Una inteligente exégesis sobre la entropía de las leyendas en The Anglogalician Cup.
Pues acontece que la preponderancia de la verdad simbólica en la madre de todas las competiciones;cuando se transita de la didáctica a la emoción por un itinerario pavimentado de violencia,alimentado gracias a la mítica estructura intemporal del deseo de revancha,con todas sus características síncopas y metalepsis asociadas a la irremediable derrota en la VI, y ese camino te conduce hasta los escombros cerveceros que a veces somos,convertidos en un manifiesto heurístico que evade la supuesta responsabilidad del porco bravo enfrentado a sus demonios particulares cuando se pierde;nos sugiere que debe existir una alternativa poética a los recurrentes y cansinos toques a rebato.

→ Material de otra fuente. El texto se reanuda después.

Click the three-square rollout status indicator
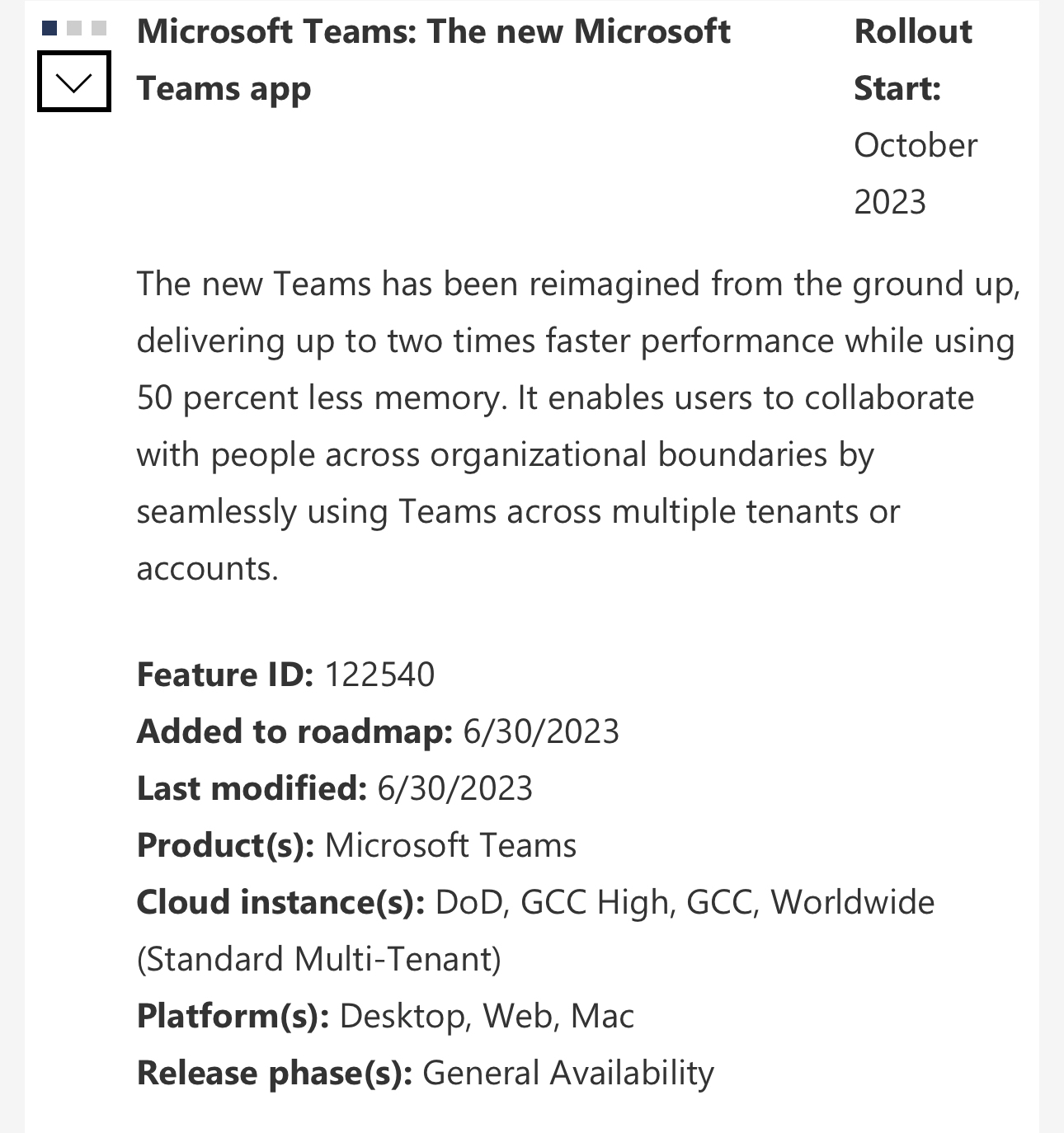 click(73, 26)
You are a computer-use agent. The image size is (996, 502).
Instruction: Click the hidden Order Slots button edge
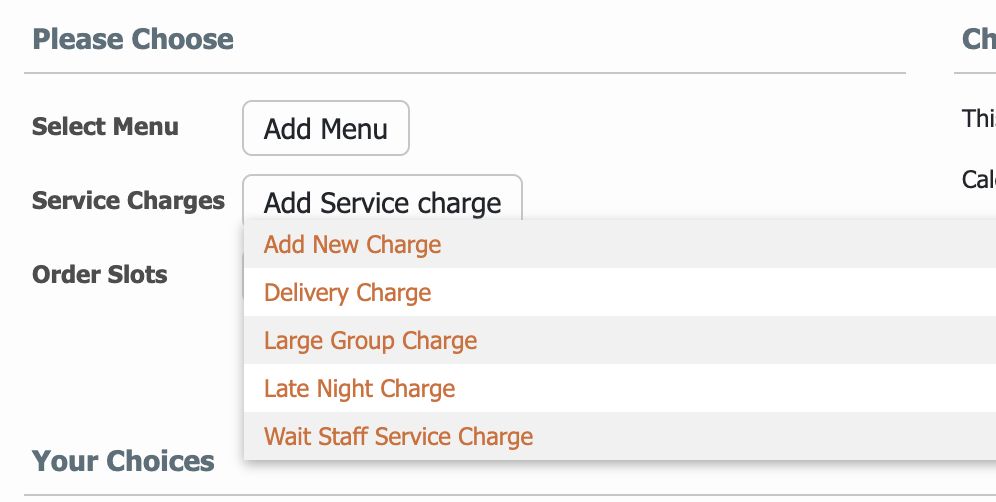243,275
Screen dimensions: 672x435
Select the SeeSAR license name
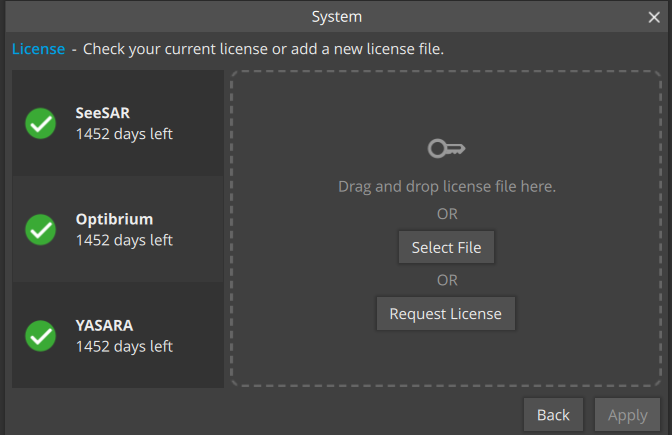pyautogui.click(x=104, y=113)
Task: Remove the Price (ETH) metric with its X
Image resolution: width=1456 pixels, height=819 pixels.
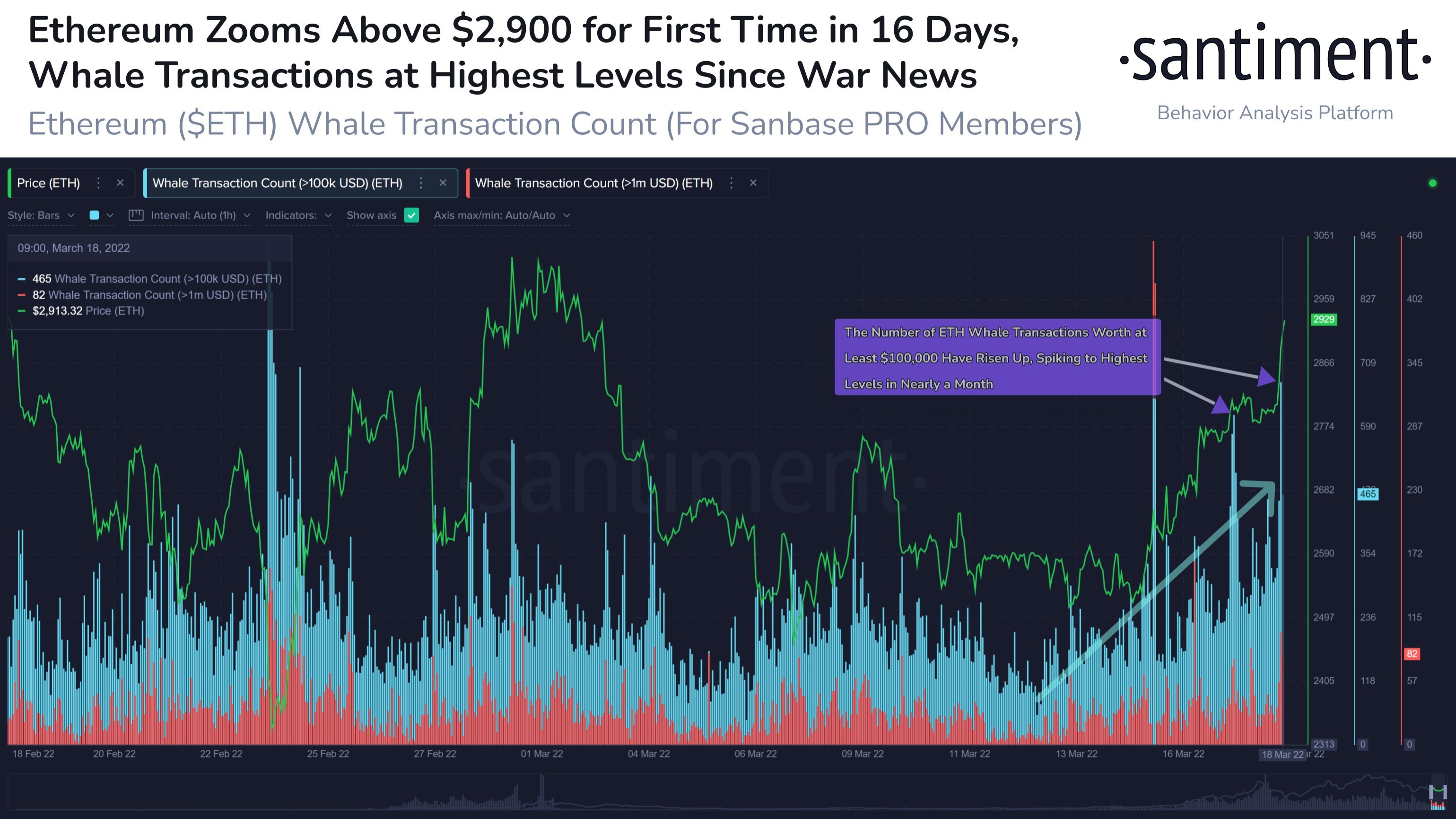Action: click(120, 183)
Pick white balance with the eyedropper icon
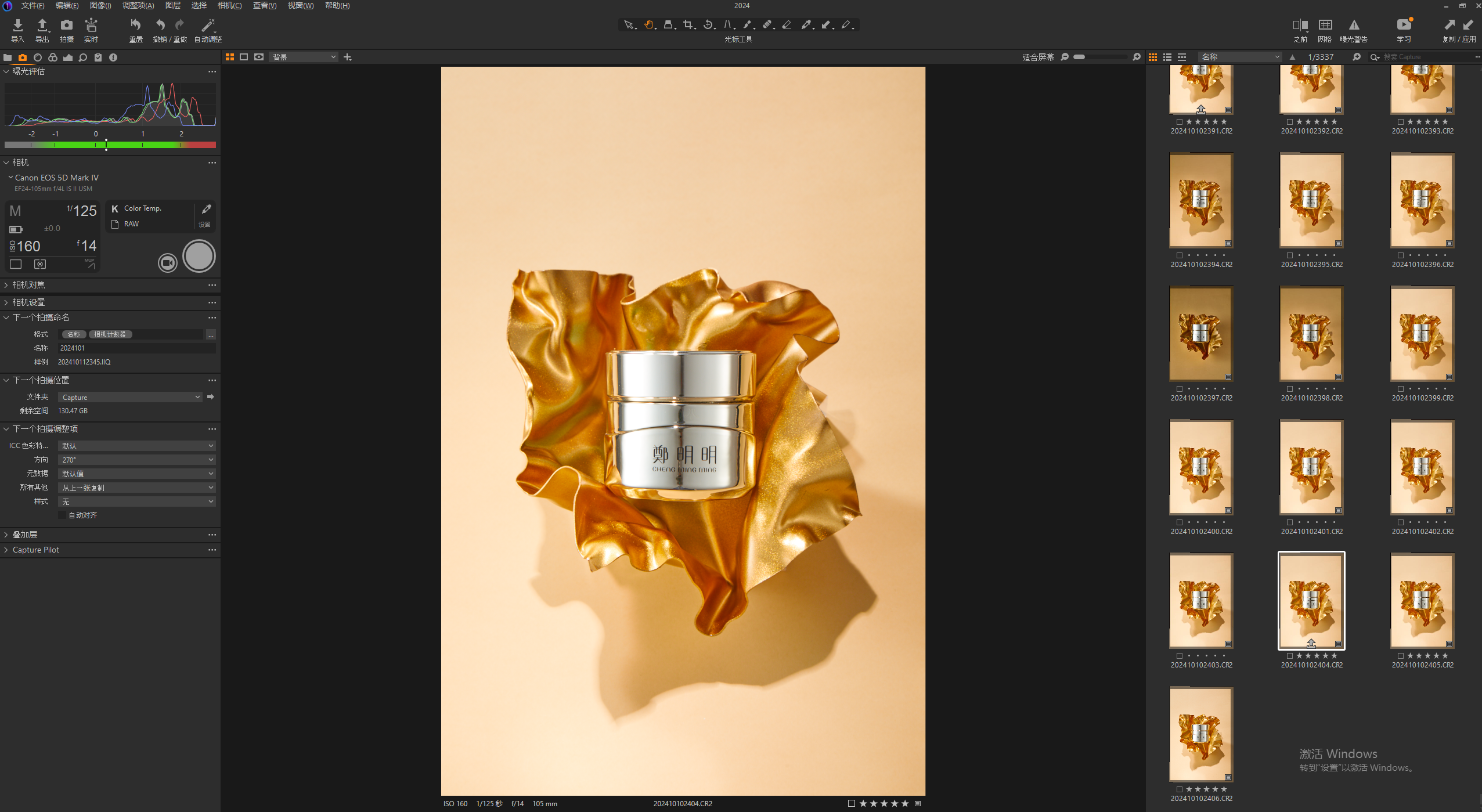The height and width of the screenshot is (812, 1482). point(206,209)
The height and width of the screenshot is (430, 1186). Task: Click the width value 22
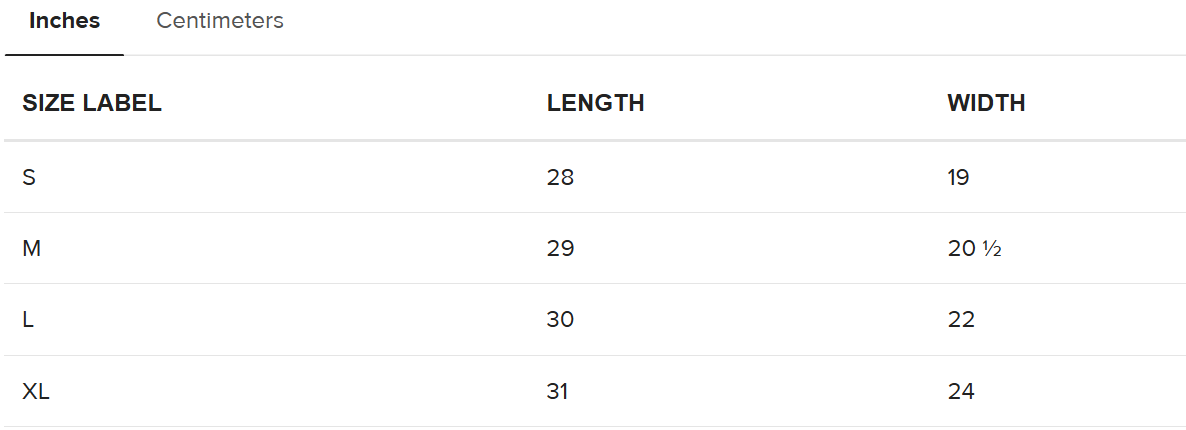961,320
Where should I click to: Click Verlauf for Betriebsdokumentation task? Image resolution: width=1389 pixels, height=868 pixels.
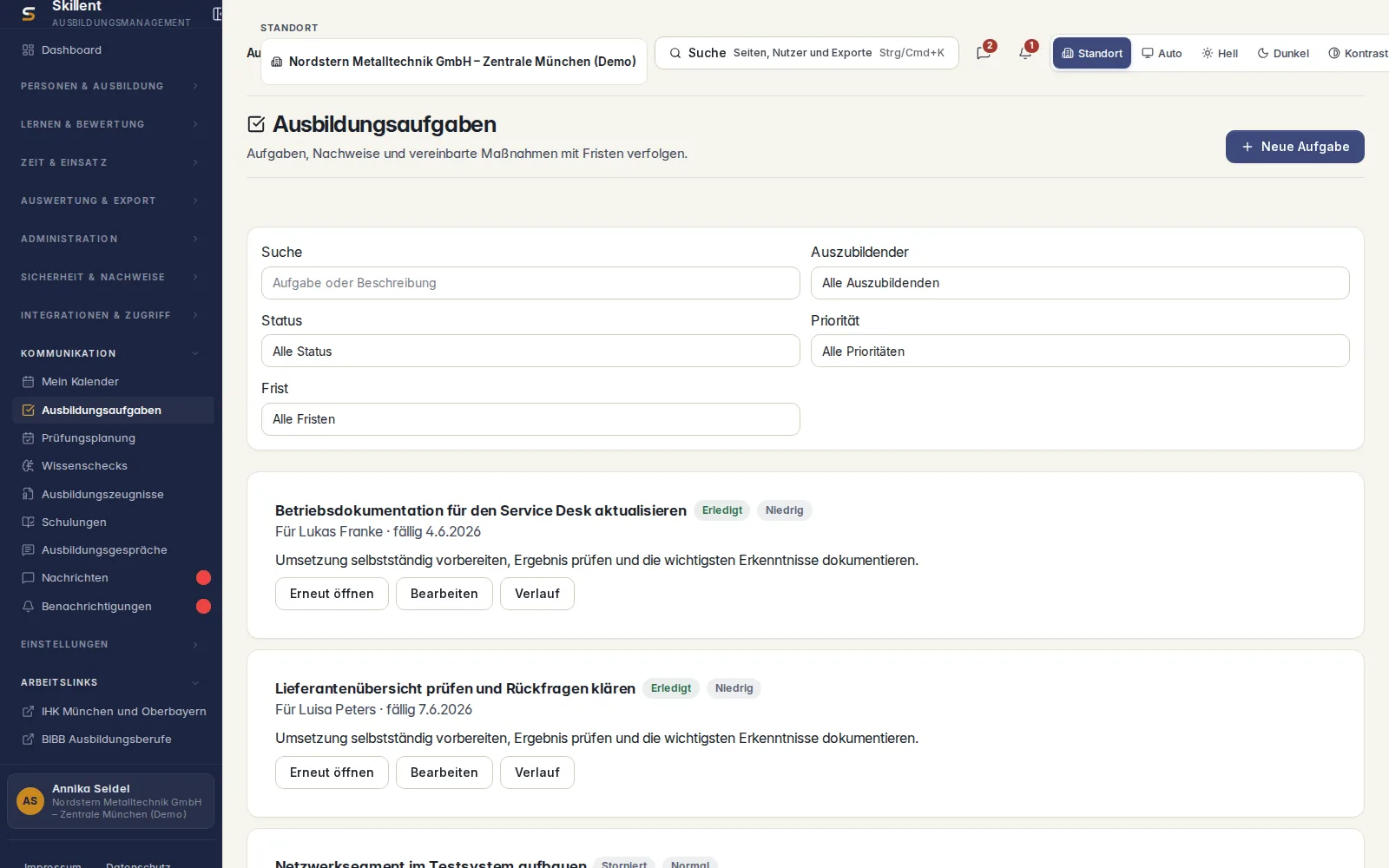tap(537, 594)
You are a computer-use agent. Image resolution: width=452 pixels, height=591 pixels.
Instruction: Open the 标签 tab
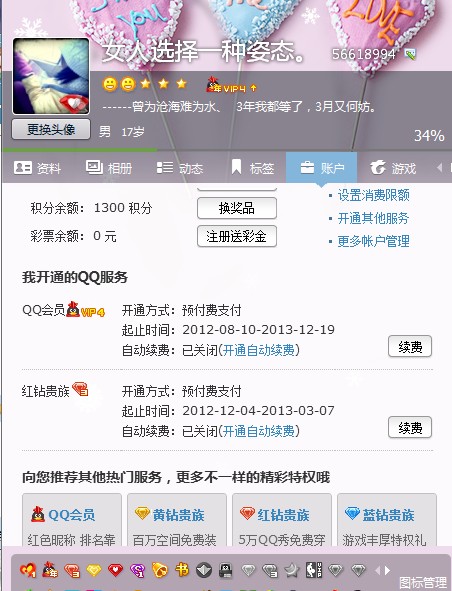[x=252, y=168]
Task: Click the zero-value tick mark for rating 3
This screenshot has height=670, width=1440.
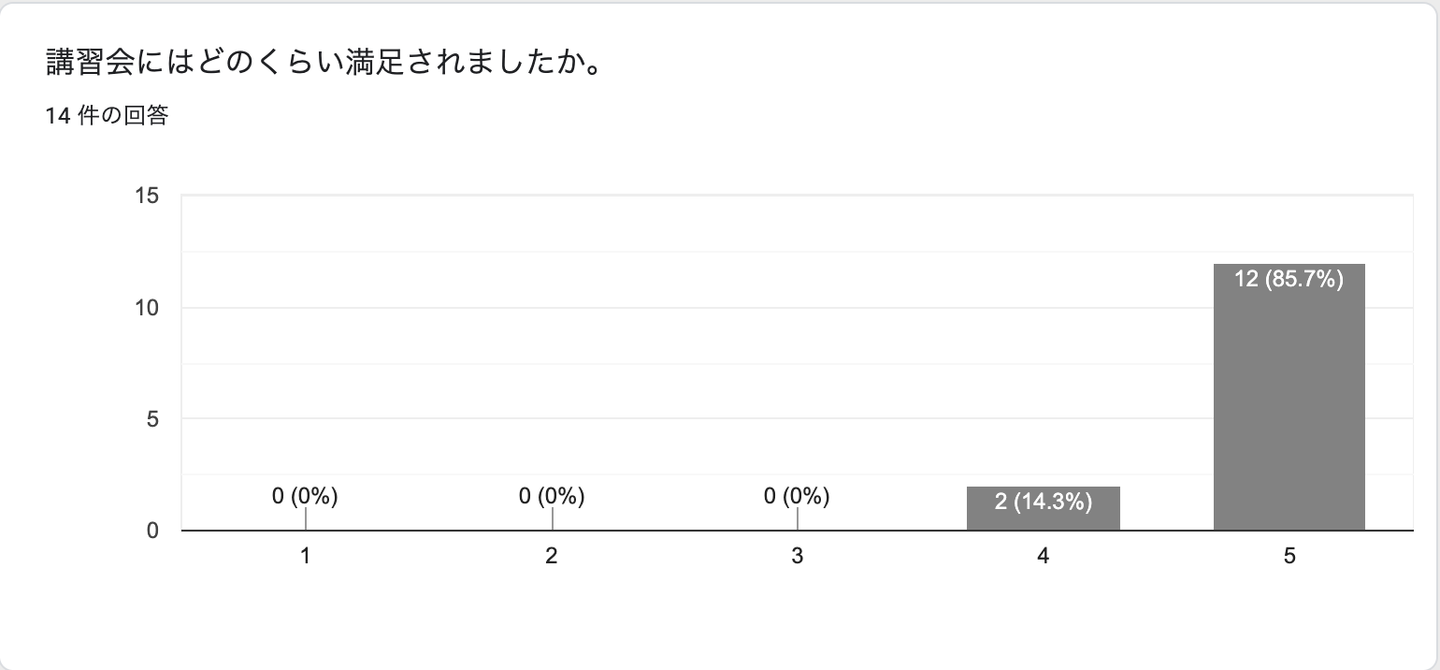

Si en algún sueño asfixiante también pudieras seguir en tractor
La Orange Plank Road que nos lleva al 27 de marzo de 2011
Y ver cómo retorcía los enrojecidos ojos en la cara,
Un rostro vicioso , como un diablo harto del pecado;
Como un Porco Bravo que ganó la IV y la V
Si pudieras oír, a cada tumbo, la negra sombra
Vomitada por hígados de cerveza corruptos
Obscena como una noche de huérfanas , amarga como un licor café
De viles palabras repetidas en tantas lenguas inocentes,
–Amigo mío, no contarías con tanto entusiasmo
A los raións que arden ansiosos de gloria
Esa vieja mentira repetida desde 2007 :
Dulce et decorum est
Pro Anglogalician Cup mori.
Al fin y al cabo es una deidad demasiado pequeña.